━━━ The data

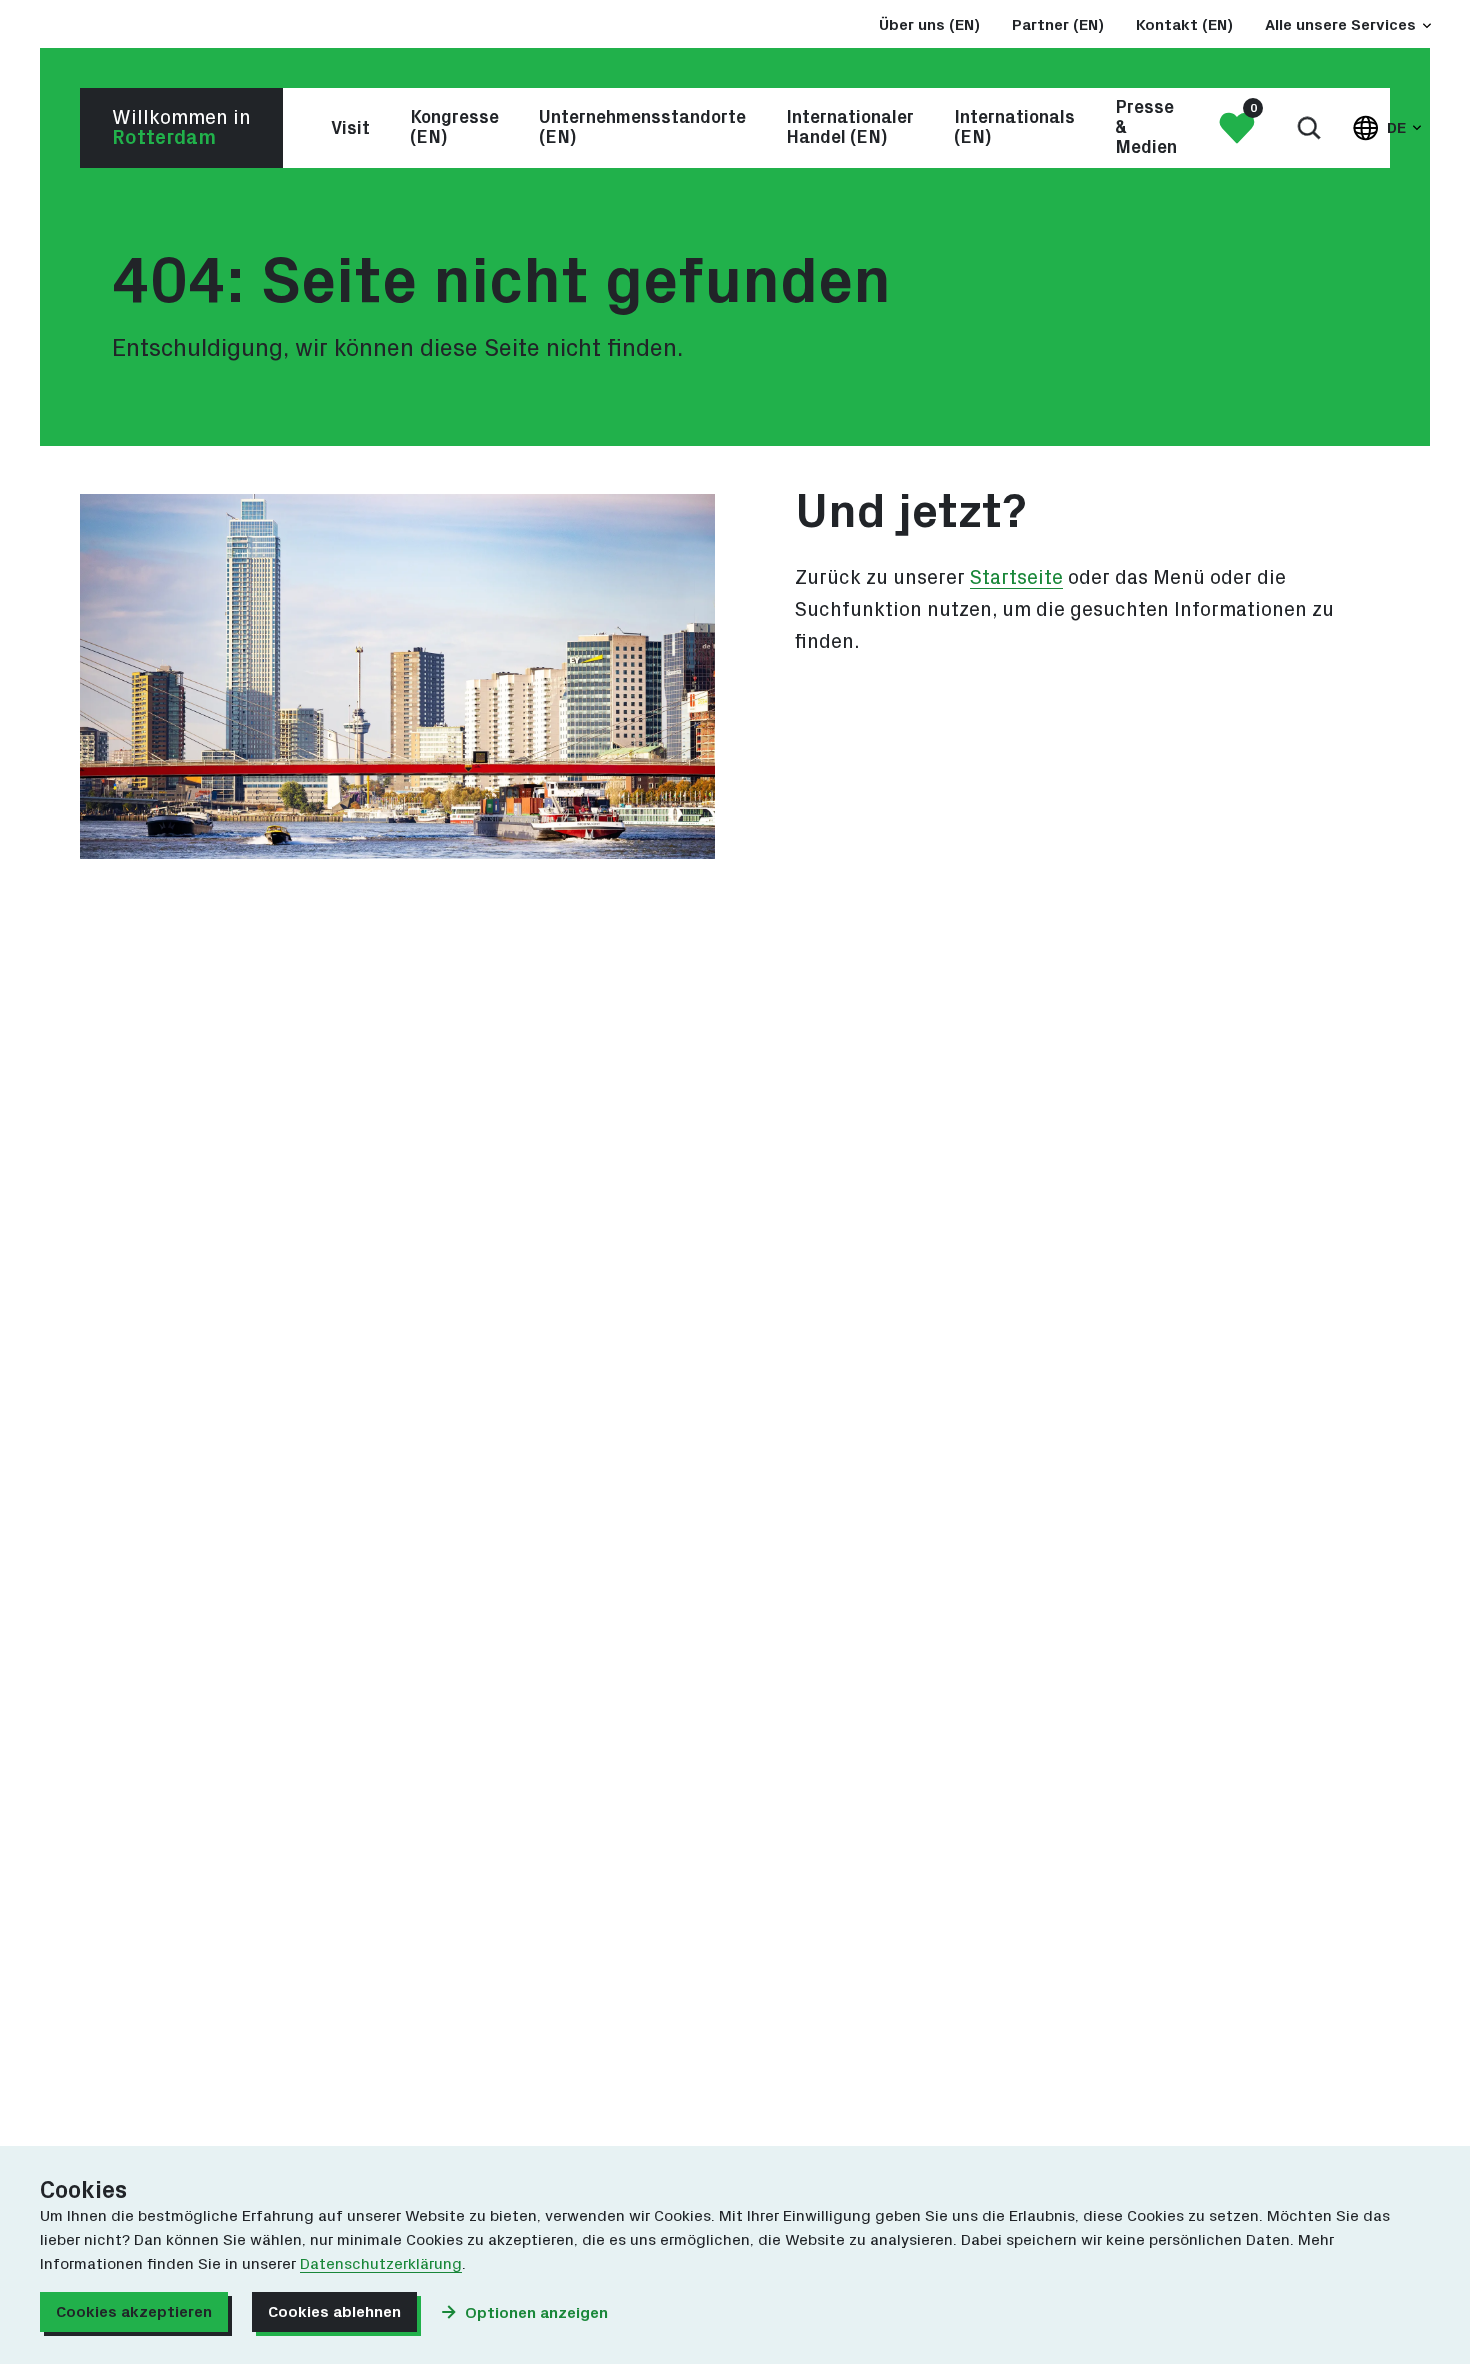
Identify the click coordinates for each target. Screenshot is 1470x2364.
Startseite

━━━━━━
━━━ The data

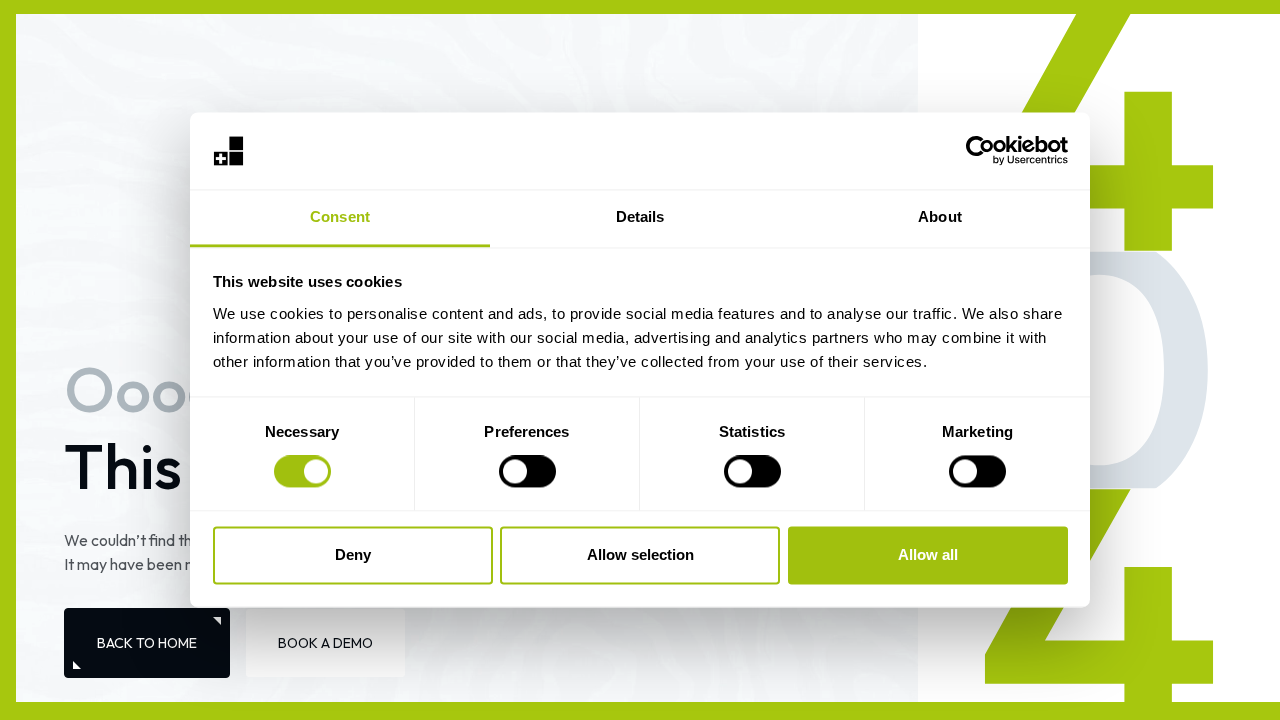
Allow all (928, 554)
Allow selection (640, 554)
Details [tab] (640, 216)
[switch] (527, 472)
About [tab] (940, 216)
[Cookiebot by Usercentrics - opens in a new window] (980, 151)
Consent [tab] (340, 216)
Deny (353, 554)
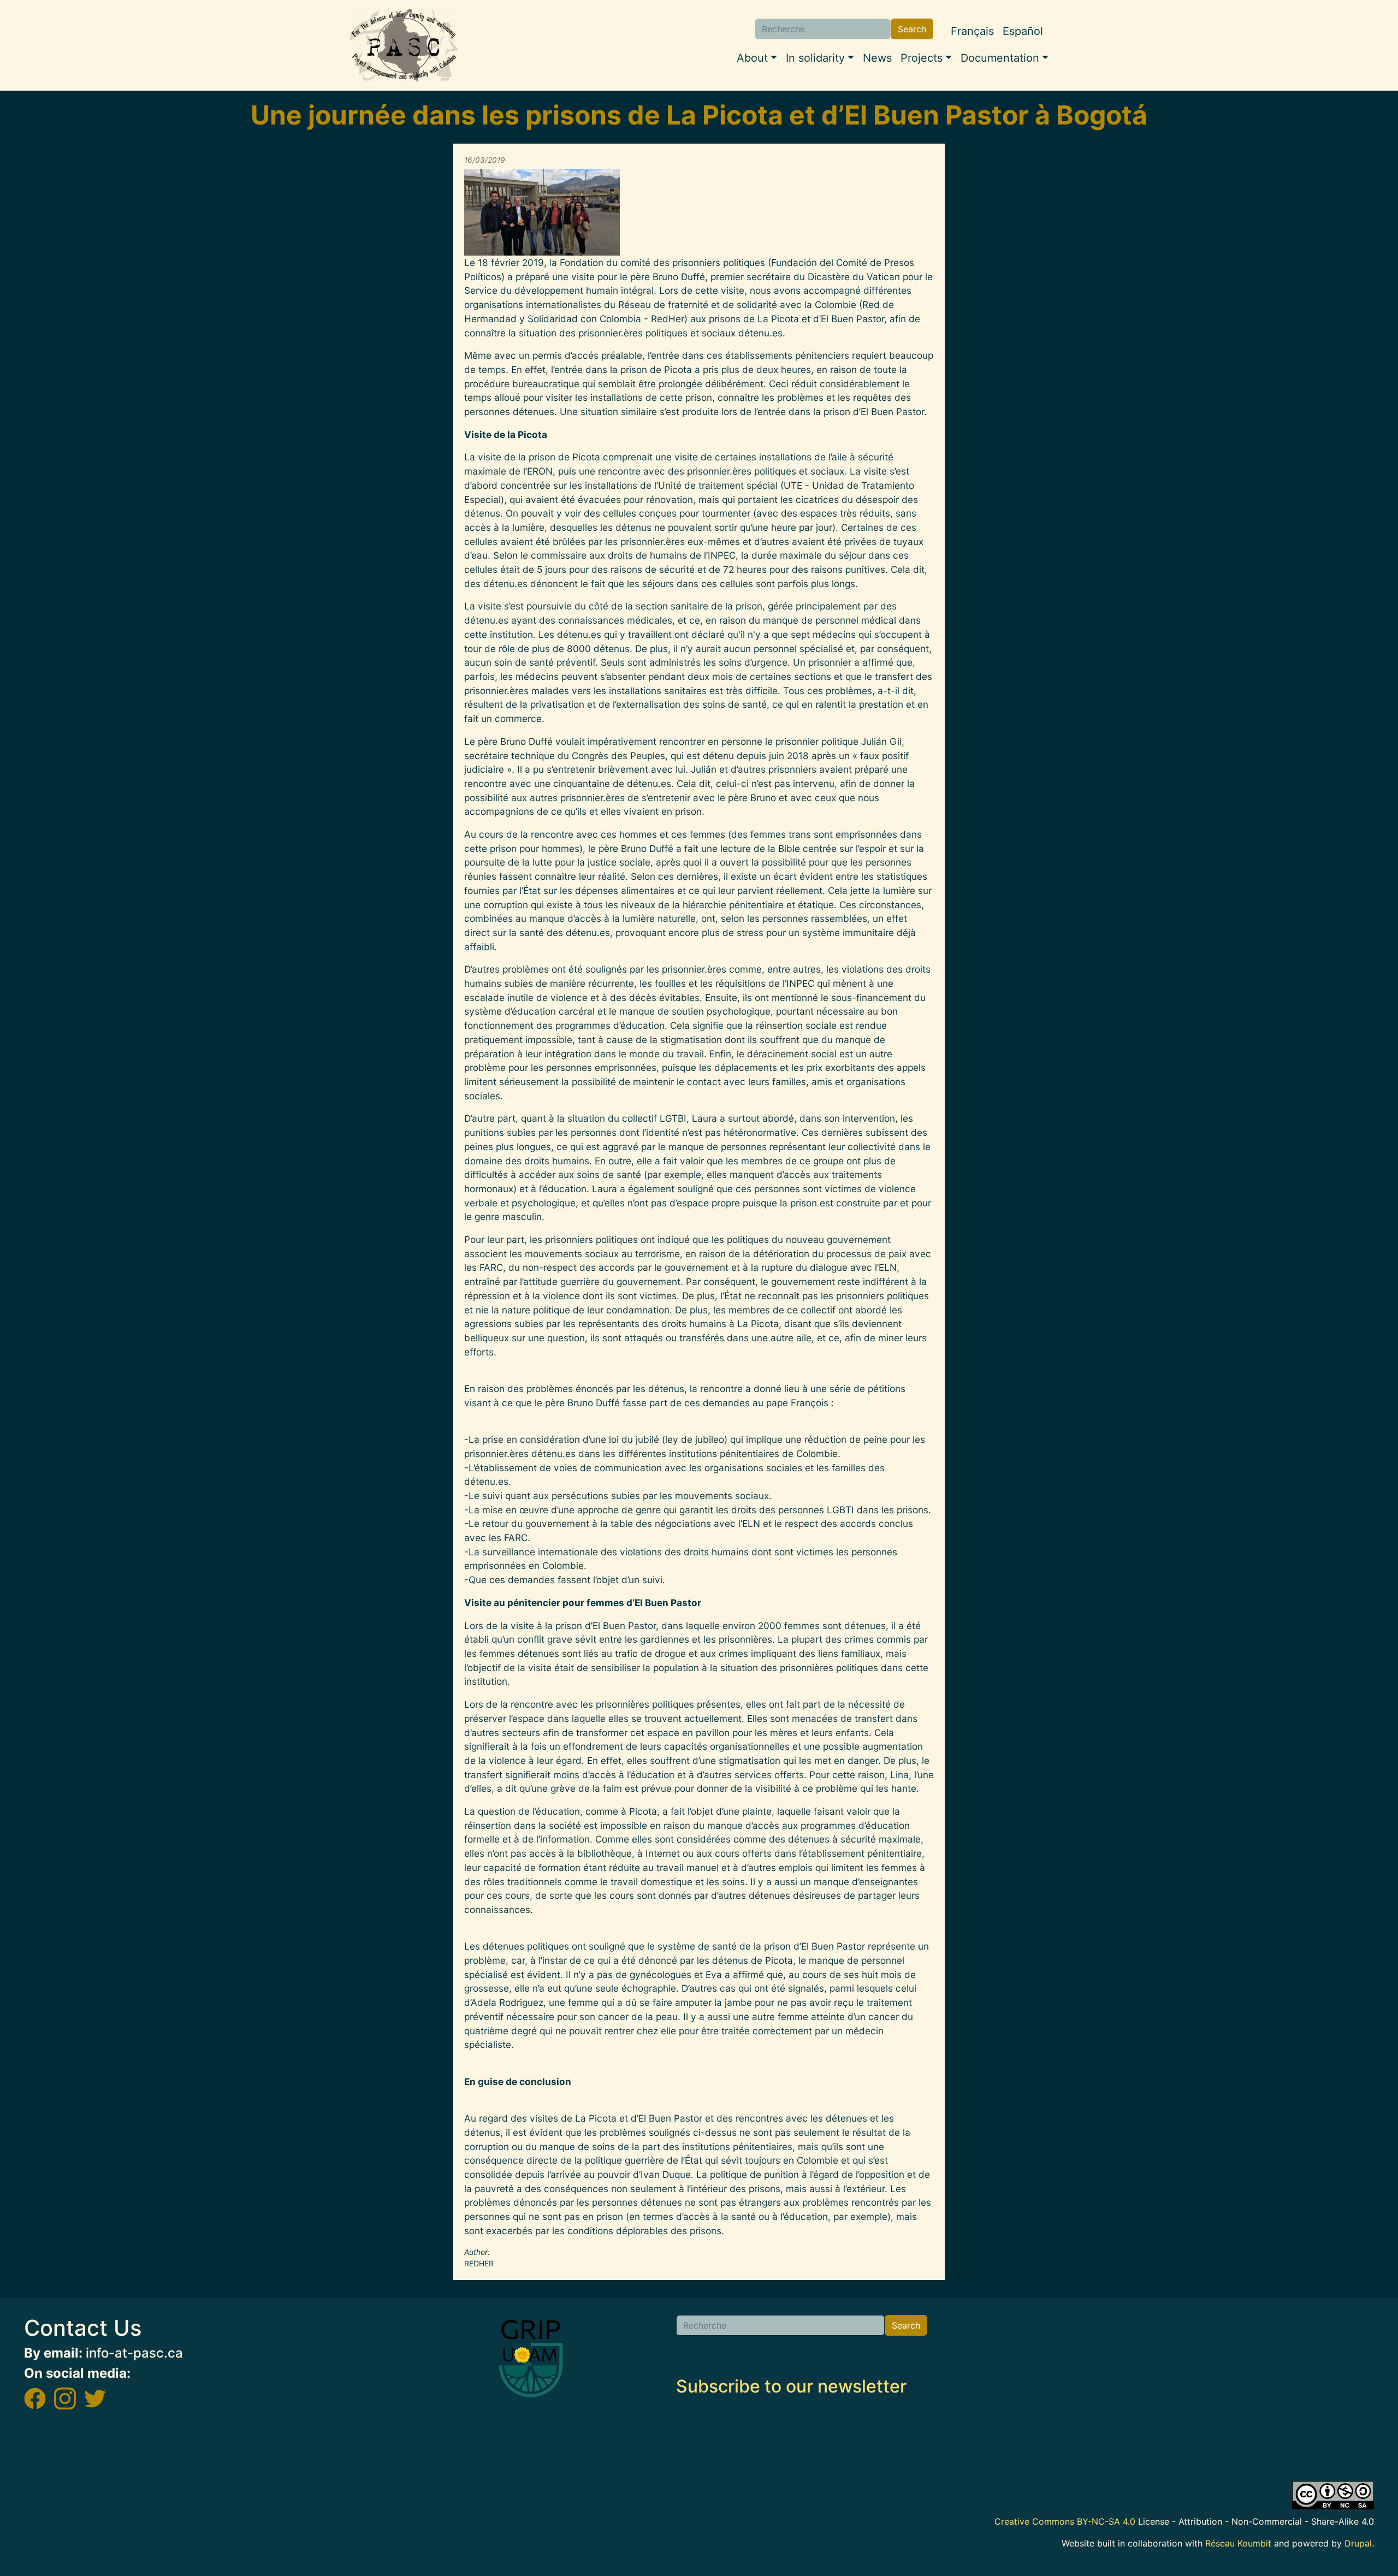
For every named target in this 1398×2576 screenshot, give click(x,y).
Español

━━━━━━
━━━ The data

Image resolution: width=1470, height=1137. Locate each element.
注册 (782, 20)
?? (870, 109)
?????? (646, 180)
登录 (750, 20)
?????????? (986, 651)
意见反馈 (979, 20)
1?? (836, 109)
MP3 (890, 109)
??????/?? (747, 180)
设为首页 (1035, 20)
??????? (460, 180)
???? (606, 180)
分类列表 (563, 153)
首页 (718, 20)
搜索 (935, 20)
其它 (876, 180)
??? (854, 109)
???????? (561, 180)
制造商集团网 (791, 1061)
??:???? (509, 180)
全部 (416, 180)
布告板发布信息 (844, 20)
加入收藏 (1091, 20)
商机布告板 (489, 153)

━━━━━━

### Task description
Count the lines in the material containing the string "each", and state the number with nothing added.

### Response to this task
2